■ Work instructions:
(a) Repeat word for word the part of the guide on paying yourself as a business owner between "For the first" and "years on end.", inclusive.
(b) Carry the guide on paying yourself as a business owner forward, picking up right after its last sentence.

■ Provided passage:

════════

How to Pay Yourself As A Business Owner
A How-To Guide to Paying Yourself
We all become entrepreneurs to build things, pursue a mission we care deeply about, and to feel real freedom. Of course, that includes financial freedom. But with so much going back into our business, especially in the early days when the name of the game is growth, when can we actually pay ourselves? In this episode of WorkSmart, let’s break down where you need to be before enjoying the fruit of your hard-earned labor.
For the first three years of Blavity, Morgan didn’t take a salary. She was young and able to keep expenses low. She also made sure the business covered things like travel and conferences. But the reality is, many of you are single moms or caretakers who can’t afford to put everything back into your business for years on end.
So, What Are My Options?
You’ve got two: Owner’s Draw and Traditional Salary. Owner’s draw is when you transfer income from your business account to your personal account. Essentially, you’re writing yourself a check. Easy enough, right? But work with an accountant to make sure you’ve got enough set aside for taxes. The last thing you want is to take out too much and suddenly have a tax bill with no money to cover it.

════════

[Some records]
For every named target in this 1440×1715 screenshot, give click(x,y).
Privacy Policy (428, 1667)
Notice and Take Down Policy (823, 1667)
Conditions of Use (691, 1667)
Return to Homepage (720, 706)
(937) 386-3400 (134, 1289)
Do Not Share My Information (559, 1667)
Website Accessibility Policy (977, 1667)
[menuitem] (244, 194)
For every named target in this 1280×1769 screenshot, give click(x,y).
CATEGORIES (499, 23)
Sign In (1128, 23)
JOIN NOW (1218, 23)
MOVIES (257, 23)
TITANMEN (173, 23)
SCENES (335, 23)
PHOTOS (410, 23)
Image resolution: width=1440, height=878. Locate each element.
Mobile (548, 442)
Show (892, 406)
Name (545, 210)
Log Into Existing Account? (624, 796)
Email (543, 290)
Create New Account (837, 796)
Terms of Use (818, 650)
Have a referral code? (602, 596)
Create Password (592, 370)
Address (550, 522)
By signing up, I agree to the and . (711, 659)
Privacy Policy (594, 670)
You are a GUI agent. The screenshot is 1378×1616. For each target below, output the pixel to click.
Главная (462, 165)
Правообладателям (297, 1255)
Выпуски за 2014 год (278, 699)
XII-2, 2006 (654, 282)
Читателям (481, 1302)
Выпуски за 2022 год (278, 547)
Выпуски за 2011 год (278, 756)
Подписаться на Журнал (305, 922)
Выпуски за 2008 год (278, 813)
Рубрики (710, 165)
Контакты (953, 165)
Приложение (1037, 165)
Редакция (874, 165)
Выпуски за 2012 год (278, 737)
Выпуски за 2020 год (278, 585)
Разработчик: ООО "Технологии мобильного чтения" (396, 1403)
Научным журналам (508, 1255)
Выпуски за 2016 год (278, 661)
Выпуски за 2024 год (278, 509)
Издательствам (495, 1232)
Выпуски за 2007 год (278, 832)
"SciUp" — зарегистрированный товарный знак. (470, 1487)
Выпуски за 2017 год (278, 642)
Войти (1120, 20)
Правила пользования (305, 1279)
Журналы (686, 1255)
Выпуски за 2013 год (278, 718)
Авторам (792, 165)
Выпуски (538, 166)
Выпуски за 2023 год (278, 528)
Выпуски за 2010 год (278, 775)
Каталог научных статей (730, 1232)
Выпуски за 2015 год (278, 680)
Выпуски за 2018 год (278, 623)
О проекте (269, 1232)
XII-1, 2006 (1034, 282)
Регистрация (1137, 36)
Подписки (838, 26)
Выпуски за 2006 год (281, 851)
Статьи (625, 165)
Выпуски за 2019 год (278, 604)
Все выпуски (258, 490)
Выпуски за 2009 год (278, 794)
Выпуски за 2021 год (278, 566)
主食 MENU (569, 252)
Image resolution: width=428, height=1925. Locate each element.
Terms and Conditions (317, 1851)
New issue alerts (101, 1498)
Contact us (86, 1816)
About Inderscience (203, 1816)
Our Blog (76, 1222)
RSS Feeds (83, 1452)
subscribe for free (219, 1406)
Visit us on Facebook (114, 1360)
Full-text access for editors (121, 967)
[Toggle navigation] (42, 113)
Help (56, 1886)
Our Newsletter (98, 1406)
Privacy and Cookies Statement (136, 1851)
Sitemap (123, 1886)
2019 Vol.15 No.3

════════

■ Results of the tasks:
(a)
For the first three years of Blavity, Morgan didn’t take a salary. She was young and able to keep expenses low. She also made sure the business covered things like travel and conferences. But the reality is, many of you are single moms or caretakers who can’t afford to put everything back into your business for years on end.

(b)
Now let’s talk traditional salary. A traditional salary is when you pay yourself a regular, consistent salary just like any other employee. How much you take out ultimately depends on your cash flow, but it should be reasonable. To give you an idea, the average business-owner takes home about $69,000.
Let’s Crunch Some Numbers
Before sitting down to withdraw, make sure you’re paying yourself out of your net balance. That’s your business income after you deduct all business expenses (think rent, employee salaries, marketing spend, equipment, etc.).
Because it typically takes a few years for your business to turn a profit, Morgan recommends sticking with your day job a bit longer so you can reinvest your salary and grow as quickly as possible.
Always, always, always separate your business bank account from your personal account. This can feel annoying when you’re just starting out and you’re the only employee, but separating your accounts will save you when it comes to taxes and raising venture funding. Doing your due diligence is critical at this stage of growth.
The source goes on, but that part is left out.